TRIFLUOROMETHYLATION REACTIONS OF CF3I, TE(CF3)2, SB(CF3)3, HG(CF3)2, AND CD(CF3)2.D WITH FURAN, THIOPHENE, PYRROLE AND PARA-BENZOQUINONE

The trifluoromethylation reactions of Cd(CF3)2·glyme, Hg(CF3)2, Sb(CF3)3, CF3I, and Te(CF3)2 with furan, thiophene, pyrrol, and p-benzoquinone are compared under similar conditions. During the photochemical reactions the reactivity increases in the series Cd(CF3)2·glyme < Hg(CF3)2 < Sb(CF3)3 < CF3I < Te(CF3)2. Cd(Cf3)2 complexes do not react to form trifluormethylated compounds either by photóchemical or by thermal initiation. The best reagents for thermal reactions are CF3I and Te(CF3)2. The yields and the compositions of the products depend on the time of irradiation and on the temperature. The reactions with the heterocyclic compounds mainly yield 2-trifluoromethylfuran, 2-trifluoromethylthiophene, and 2-trifluoromethylpyrrol, respectively.

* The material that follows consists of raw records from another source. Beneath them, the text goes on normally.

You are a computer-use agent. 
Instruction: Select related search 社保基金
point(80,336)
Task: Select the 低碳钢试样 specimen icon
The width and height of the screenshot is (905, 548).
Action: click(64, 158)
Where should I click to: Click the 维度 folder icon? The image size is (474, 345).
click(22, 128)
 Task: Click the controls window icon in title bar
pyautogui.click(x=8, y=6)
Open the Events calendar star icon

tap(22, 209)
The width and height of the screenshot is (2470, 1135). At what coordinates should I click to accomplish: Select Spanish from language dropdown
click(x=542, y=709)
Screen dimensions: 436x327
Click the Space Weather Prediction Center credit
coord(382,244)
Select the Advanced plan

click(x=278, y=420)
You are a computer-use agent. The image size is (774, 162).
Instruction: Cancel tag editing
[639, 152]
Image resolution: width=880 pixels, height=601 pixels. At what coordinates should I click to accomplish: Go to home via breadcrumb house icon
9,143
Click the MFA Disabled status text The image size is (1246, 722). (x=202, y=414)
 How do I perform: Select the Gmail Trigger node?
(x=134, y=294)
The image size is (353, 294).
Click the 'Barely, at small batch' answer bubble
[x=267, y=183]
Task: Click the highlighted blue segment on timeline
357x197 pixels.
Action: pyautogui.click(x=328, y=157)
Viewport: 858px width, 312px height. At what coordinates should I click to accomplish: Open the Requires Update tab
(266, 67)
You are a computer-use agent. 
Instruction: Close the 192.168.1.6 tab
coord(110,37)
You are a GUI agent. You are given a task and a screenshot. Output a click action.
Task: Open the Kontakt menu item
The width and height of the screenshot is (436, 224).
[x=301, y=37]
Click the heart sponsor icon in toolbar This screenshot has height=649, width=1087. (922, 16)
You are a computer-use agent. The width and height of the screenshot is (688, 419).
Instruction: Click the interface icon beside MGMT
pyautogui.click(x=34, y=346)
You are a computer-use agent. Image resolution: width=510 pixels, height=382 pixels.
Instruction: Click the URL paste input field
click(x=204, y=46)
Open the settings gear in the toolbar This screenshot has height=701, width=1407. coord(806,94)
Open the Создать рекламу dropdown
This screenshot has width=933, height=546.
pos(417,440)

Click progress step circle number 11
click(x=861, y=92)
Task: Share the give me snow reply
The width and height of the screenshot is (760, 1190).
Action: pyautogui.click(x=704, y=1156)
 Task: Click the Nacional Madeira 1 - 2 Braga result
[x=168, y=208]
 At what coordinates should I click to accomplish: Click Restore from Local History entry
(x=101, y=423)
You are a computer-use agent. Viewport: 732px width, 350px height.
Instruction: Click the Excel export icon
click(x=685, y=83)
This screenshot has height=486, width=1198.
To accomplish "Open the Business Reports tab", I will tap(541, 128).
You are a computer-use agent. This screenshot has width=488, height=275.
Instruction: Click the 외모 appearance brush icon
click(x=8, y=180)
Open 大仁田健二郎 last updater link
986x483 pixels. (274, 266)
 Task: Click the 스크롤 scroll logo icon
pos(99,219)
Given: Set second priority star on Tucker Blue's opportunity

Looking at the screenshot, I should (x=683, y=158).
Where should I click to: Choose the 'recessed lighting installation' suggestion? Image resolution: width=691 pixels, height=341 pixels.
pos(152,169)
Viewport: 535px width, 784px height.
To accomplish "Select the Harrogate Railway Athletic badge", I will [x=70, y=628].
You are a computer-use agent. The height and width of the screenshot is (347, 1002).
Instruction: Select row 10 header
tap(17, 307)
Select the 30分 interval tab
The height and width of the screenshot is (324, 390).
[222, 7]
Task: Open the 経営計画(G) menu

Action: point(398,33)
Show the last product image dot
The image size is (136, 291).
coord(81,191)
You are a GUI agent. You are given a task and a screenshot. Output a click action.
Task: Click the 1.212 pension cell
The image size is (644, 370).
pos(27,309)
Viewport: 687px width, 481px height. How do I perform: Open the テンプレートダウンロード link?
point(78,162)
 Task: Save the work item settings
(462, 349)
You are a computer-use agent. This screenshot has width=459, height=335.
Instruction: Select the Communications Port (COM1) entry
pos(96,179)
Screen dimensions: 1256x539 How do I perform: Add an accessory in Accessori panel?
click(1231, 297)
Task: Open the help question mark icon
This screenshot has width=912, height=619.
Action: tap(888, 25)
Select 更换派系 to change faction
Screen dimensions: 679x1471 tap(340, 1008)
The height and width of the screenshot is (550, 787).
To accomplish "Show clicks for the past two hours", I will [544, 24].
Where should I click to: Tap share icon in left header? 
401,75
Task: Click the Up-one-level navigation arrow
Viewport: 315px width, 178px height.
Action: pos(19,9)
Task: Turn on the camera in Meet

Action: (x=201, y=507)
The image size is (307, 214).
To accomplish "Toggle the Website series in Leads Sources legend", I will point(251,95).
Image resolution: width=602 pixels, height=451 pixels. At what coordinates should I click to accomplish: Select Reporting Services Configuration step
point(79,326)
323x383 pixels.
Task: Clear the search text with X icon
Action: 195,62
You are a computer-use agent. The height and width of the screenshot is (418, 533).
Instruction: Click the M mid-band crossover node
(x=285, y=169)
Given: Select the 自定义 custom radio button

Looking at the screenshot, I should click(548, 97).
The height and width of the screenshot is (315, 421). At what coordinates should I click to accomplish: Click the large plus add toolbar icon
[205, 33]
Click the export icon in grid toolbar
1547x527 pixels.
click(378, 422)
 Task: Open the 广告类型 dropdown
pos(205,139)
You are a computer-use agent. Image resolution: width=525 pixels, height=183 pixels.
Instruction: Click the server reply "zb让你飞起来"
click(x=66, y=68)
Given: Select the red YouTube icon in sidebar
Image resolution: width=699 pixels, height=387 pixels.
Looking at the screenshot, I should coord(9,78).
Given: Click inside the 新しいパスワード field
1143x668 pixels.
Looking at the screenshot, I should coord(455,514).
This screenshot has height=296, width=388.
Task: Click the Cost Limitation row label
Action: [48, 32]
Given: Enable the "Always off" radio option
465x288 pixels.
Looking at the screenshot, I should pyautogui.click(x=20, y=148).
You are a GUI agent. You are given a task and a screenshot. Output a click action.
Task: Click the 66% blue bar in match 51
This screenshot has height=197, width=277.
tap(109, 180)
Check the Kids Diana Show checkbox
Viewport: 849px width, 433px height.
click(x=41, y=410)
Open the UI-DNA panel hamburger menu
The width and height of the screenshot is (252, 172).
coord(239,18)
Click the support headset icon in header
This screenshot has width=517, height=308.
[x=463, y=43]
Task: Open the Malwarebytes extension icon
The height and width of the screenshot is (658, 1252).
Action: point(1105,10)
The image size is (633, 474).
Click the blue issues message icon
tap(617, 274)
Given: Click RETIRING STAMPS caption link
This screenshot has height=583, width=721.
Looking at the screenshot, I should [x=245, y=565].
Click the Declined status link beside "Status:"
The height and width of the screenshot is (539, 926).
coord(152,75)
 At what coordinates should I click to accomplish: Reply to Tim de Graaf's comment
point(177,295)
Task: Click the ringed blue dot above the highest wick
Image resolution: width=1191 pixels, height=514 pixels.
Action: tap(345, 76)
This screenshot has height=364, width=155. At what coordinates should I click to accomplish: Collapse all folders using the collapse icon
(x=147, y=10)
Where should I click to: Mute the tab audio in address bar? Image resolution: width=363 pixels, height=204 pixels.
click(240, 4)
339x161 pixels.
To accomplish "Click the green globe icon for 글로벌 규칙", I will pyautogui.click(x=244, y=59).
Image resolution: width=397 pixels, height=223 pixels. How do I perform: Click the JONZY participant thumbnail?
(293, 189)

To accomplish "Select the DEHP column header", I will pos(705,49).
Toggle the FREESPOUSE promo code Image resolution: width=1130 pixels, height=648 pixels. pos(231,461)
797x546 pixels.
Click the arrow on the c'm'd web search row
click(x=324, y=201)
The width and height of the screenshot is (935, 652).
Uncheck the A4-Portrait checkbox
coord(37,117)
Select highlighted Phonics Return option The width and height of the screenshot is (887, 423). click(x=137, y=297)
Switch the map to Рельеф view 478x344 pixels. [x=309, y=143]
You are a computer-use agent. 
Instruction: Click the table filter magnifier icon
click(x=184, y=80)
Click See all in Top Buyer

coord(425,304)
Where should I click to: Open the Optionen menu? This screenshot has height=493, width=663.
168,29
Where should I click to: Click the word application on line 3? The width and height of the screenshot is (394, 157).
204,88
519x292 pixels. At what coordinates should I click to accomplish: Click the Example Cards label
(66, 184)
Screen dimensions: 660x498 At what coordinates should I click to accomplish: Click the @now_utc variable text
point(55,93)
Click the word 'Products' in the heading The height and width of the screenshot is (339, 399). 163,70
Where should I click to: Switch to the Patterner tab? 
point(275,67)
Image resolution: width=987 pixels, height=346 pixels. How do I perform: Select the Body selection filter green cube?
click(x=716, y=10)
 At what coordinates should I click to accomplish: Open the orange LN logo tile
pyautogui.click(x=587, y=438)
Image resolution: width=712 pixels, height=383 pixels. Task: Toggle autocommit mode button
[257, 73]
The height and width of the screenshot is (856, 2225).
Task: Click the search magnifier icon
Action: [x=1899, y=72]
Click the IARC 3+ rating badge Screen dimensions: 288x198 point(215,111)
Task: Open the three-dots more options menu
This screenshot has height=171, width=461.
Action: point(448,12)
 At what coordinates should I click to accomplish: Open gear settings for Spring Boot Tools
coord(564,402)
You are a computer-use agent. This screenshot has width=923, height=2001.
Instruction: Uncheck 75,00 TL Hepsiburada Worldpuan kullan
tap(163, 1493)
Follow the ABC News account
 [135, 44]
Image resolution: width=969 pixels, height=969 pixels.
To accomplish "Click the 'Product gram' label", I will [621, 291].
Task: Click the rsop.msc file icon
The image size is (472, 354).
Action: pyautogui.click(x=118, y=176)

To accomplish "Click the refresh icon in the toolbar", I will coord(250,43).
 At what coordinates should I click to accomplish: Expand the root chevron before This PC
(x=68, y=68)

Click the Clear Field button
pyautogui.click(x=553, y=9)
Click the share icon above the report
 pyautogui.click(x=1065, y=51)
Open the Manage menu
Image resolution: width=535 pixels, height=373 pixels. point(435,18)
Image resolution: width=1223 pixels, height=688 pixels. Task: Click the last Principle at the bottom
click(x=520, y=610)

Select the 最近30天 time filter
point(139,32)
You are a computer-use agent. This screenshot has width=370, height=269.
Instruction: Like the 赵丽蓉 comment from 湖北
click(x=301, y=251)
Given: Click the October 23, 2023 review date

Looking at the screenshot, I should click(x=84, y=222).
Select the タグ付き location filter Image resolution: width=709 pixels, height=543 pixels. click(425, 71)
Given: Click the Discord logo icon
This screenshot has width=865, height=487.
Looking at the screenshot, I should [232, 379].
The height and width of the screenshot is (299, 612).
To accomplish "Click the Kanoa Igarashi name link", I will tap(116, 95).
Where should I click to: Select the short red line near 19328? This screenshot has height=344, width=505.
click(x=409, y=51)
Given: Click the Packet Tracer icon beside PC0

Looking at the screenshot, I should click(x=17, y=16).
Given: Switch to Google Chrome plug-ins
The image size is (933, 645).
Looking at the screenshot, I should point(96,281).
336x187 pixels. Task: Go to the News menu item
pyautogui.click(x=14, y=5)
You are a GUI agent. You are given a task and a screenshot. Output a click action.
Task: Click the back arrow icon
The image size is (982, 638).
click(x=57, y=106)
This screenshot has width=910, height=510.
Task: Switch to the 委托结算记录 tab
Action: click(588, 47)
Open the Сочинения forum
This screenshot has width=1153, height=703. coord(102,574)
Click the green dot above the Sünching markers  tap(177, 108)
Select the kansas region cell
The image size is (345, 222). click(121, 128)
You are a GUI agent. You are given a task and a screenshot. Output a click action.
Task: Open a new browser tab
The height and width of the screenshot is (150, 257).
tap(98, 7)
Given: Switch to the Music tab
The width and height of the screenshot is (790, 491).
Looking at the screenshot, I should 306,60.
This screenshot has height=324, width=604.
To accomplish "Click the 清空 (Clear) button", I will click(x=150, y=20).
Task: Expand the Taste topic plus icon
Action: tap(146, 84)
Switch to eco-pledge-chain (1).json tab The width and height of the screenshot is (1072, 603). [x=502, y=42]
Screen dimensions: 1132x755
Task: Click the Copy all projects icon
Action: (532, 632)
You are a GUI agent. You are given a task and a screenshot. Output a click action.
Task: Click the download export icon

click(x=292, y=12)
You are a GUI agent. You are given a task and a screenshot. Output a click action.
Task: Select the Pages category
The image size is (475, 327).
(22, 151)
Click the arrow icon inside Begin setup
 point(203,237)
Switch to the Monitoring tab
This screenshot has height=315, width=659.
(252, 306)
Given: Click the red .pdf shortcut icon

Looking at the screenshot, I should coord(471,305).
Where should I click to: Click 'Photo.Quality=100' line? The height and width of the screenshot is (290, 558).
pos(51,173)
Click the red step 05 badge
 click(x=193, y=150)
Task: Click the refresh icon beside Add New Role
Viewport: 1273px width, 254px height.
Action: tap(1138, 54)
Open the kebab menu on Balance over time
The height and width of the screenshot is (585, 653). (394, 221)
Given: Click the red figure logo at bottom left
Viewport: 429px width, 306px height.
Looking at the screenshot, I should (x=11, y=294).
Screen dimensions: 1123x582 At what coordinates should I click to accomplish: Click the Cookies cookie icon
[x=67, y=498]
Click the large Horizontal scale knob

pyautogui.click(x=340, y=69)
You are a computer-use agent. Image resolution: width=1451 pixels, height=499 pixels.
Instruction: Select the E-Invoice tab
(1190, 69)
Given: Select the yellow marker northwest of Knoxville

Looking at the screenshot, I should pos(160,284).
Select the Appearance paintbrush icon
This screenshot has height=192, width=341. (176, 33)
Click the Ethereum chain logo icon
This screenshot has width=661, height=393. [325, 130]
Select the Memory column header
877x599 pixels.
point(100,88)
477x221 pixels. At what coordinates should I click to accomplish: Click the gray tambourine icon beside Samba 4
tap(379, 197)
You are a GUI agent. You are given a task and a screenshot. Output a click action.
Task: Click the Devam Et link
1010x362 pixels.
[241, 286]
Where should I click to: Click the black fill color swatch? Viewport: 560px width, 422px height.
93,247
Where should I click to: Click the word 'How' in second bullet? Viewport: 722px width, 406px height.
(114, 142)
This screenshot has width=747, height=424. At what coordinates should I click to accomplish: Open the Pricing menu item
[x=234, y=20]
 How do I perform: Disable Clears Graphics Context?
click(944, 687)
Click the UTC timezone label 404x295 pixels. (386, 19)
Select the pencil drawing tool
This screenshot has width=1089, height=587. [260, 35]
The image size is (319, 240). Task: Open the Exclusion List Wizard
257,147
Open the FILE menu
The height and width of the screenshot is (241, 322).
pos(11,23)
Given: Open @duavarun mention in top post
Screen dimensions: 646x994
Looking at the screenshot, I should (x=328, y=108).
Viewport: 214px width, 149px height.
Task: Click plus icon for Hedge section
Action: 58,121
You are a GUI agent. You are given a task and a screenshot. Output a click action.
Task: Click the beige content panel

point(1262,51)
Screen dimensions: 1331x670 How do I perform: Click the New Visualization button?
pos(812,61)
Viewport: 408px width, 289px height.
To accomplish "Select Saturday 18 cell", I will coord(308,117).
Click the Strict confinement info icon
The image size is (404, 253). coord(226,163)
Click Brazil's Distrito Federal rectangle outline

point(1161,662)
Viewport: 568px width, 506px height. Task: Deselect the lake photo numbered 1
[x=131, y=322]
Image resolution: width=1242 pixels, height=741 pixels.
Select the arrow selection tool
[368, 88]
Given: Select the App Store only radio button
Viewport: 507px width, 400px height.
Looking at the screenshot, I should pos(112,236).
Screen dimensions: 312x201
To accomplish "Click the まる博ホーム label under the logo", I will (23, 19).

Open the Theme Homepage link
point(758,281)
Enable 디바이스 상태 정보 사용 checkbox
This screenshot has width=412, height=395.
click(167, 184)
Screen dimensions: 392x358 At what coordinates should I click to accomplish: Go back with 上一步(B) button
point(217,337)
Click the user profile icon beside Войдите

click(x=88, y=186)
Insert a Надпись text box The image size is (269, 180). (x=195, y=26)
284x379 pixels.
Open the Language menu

Te(CF3)2 and furan or thiophene additionally give dihydro-trifluoromethylfuran and -thiophene compounds. With p-benzoquinone surprisingly the trifluoromethylhydroquinones are formed. In all reactions Te(CF3)2 is the most suitable trifluoromethylation reagent. The 1H-, 19F-NMR, the i.r. and mass spectra are described. © 1990.